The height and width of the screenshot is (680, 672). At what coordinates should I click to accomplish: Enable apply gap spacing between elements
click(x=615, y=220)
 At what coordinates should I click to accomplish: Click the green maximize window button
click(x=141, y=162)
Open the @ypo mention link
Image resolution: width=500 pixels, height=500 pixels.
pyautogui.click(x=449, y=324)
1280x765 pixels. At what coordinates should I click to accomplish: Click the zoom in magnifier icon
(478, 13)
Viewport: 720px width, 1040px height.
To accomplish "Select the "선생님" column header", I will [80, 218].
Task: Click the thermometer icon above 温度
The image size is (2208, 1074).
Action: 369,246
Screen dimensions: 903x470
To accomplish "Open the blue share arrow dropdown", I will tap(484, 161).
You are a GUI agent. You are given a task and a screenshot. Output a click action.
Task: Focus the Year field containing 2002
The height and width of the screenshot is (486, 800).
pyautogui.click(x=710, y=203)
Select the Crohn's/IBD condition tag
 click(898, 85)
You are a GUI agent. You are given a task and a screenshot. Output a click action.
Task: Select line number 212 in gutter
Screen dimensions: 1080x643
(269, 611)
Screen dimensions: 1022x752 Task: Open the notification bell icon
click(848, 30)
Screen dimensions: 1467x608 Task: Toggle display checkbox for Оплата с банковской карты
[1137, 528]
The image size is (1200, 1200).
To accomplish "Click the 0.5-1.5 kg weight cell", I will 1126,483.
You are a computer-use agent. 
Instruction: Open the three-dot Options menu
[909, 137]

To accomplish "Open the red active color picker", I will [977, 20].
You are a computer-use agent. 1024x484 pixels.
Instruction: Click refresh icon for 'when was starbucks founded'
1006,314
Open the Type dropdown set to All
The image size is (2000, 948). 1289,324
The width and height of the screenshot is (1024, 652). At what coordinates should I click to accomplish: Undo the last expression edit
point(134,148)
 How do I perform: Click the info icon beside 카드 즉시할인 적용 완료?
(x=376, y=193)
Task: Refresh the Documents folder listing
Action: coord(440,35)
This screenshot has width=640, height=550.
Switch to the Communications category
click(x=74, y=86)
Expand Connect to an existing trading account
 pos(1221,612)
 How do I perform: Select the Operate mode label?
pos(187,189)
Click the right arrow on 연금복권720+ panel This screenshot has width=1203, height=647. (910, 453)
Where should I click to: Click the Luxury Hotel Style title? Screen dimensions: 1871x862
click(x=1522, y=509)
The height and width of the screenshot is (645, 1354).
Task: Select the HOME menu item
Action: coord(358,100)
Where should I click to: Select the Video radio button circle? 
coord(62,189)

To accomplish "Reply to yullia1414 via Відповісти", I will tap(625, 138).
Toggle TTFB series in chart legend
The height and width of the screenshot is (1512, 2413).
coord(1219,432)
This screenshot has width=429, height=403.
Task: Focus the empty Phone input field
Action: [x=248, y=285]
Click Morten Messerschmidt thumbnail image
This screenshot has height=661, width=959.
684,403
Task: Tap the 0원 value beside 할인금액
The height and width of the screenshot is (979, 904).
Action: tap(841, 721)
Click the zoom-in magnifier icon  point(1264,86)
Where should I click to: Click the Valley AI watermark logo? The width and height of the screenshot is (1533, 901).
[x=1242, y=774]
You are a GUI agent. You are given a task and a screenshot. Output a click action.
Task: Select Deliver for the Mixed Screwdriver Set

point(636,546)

□ □ □ □ □ □ □

▸ To do:
Everything starting at the line containing "Task: Click the thermometer icon above 温度" and ending at the line containing "Task: Focus the Year field containing 2002" in the records above should be repeated exactly, and only that.

▸ Answer space:
Task: Click the thermometer icon above 温度
The image size is (2208, 1074).
Action: 369,246
Screen dimensions: 903x470
To accomplish "Open the blue share arrow dropdown", I will tap(484, 161).
You are a GUI agent. You are given a task and a screenshot. Output a click action.
Task: Focus the Year field containing 2002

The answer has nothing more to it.